BEGIN Supplied records
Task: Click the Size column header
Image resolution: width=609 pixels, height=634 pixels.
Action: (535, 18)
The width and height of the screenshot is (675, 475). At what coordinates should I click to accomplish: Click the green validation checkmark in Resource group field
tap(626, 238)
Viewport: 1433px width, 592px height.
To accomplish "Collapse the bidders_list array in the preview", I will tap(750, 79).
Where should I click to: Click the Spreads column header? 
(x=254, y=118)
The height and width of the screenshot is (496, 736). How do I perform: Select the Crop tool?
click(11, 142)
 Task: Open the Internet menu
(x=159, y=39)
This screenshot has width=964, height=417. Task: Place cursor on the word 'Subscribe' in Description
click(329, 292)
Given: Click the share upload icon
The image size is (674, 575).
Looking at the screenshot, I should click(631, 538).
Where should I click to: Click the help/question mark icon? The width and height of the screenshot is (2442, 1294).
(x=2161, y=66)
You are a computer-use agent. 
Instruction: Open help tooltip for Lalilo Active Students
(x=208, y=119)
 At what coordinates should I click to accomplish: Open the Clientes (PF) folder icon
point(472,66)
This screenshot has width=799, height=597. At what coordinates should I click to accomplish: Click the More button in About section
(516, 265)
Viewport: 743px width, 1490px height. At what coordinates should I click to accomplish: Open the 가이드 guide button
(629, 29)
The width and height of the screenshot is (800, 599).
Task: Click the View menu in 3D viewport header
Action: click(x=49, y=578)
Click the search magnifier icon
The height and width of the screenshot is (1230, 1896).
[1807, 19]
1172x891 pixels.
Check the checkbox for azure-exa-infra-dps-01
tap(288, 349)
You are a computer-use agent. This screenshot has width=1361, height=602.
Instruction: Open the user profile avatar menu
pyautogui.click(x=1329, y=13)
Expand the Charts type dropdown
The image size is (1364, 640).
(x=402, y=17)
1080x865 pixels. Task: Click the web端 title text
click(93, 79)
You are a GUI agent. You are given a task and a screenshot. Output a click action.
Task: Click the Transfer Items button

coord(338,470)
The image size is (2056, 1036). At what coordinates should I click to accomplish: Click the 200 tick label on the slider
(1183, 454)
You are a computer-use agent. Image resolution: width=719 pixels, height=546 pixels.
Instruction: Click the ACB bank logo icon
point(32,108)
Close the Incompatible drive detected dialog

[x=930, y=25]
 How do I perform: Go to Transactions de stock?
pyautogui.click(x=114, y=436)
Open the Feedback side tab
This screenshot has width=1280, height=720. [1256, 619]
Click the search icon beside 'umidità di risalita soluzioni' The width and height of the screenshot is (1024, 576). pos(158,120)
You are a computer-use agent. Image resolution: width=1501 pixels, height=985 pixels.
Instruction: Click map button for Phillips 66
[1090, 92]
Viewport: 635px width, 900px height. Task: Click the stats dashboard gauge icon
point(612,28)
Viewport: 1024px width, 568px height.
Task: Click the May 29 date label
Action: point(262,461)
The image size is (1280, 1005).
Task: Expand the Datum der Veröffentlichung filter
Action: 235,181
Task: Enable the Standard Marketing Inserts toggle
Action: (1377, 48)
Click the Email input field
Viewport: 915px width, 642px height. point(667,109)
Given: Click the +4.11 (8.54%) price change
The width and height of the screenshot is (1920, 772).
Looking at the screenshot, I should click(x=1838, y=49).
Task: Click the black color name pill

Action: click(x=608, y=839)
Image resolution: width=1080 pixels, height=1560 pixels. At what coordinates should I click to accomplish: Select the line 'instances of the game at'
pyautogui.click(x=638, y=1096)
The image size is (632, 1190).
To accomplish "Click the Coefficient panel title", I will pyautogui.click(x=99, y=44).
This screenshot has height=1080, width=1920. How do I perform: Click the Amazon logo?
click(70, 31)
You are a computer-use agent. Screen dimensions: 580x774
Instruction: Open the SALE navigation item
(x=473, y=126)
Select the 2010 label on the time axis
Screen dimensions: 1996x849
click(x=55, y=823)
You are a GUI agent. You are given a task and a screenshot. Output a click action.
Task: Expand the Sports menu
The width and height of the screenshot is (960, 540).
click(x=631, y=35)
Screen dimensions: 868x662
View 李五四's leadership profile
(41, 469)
END Supplied records
[Instructions to follow] Write the whole listing out again. Keep every line exactly as it is.

[Response for this exercise]
Task: Click the Size column header
Image resolution: width=609 pixels, height=634 pixels.
Action: (535, 18)
The width and height of the screenshot is (675, 475). At what coordinates should I click to accomplish: Click the green validation checkmark in Resource group field
tap(626, 238)
Viewport: 1433px width, 592px height.
To accomplish "Collapse the bidders_list array in the preview", I will tap(750, 79).
Where should I click to: Click the Spreads column header? 
(x=254, y=118)
The height and width of the screenshot is (496, 736). How do I perform: Select the Crop tool?
click(11, 142)
 Task: Open the Internet menu
(x=159, y=39)
This screenshot has width=964, height=417. Task: Place cursor on the word 'Subscribe' in Description
click(329, 292)
Given: Click the share upload icon
The image size is (674, 575).
Looking at the screenshot, I should click(631, 538).
Where should I click to: Click the help/question mark icon? The width and height of the screenshot is (2442, 1294).
(x=2161, y=66)
You are a computer-use agent. 
Instruction: Open help tooltip for Lalilo Active Students
(x=208, y=119)
 At what coordinates should I click to accomplish: Open the Clientes (PF) folder icon
point(472,66)
This screenshot has width=799, height=597. At what coordinates should I click to accomplish: Click the More button in About section
(516, 265)
Viewport: 743px width, 1490px height. At what coordinates should I click to accomplish: Open the 가이드 guide button
(629, 29)
The width and height of the screenshot is (800, 599).
Task: Click the View menu in 3D viewport header
Action: click(x=49, y=578)
Click the search magnifier icon
The height and width of the screenshot is (1230, 1896).
[1807, 19]
1172x891 pixels.
Check the checkbox for azure-exa-infra-dps-01
tap(288, 349)
You are a computer-use agent. This screenshot has width=1361, height=602.
Instruction: Open the user profile avatar menu
pyautogui.click(x=1329, y=13)
Expand the Charts type dropdown
The image size is (1364, 640).
(x=402, y=17)
1080x865 pixels. Task: Click the web端 title text
click(93, 79)
You are a GUI agent. You are given a task and a screenshot. Output a click action.
Task: Click the Transfer Items button

coord(338,470)
The image size is (2056, 1036). At what coordinates should I click to accomplish: Click the 200 tick label on the slider
(1183, 454)
You are a computer-use agent. Image resolution: width=719 pixels, height=546 pixels.
Instruction: Click the ACB bank logo icon
point(32,108)
Close the Incompatible drive detected dialog

[x=930, y=25]
 How do I perform: Go to Transactions de stock?
pyautogui.click(x=114, y=436)
Open the Feedback side tab
This screenshot has width=1280, height=720. [1256, 619]
Click the search icon beside 'umidità di risalita soluzioni' The width and height of the screenshot is (1024, 576). pos(158,120)
You are a computer-use agent. Image resolution: width=1501 pixels, height=985 pixels.
Instruction: Click map button for Phillips 66
[1090, 92]
Viewport: 635px width, 900px height. Task: Click the stats dashboard gauge icon
point(612,28)
Viewport: 1024px width, 568px height.
Task: Click the May 29 date label
Action: point(262,461)
The image size is (1280, 1005).
Task: Expand the Datum der Veröffentlichung filter
Action: 235,181
Task: Enable the Standard Marketing Inserts toggle
Action: (1377, 48)
Click the Email input field
Viewport: 915px width, 642px height. point(667,109)
Given: Click the +4.11 (8.54%) price change
The width and height of the screenshot is (1920, 772).
Looking at the screenshot, I should click(x=1838, y=49).
Task: Click the black color name pill

Action: click(x=608, y=839)
Image resolution: width=1080 pixels, height=1560 pixels. At what coordinates should I click to accomplish: Select the line 'instances of the game at'
pyautogui.click(x=638, y=1096)
The image size is (632, 1190).
To accomplish "Click the Coefficient panel title", I will pyautogui.click(x=99, y=44).
This screenshot has height=1080, width=1920. How do I perform: Click the Amazon logo?
click(70, 31)
You are a computer-use agent. Screen dimensions: 580x774
Instruction: Open the SALE navigation item
(x=473, y=126)
Select the 2010 label on the time axis
Screen dimensions: 1996x849
click(x=55, y=823)
You are a GUI agent. You are given a task and a screenshot. Output a click action.
Task: Expand the Sports menu
The width and height of the screenshot is (960, 540).
click(x=631, y=35)
Screen dimensions: 868x662
View 李五四's leadership profile
(41, 469)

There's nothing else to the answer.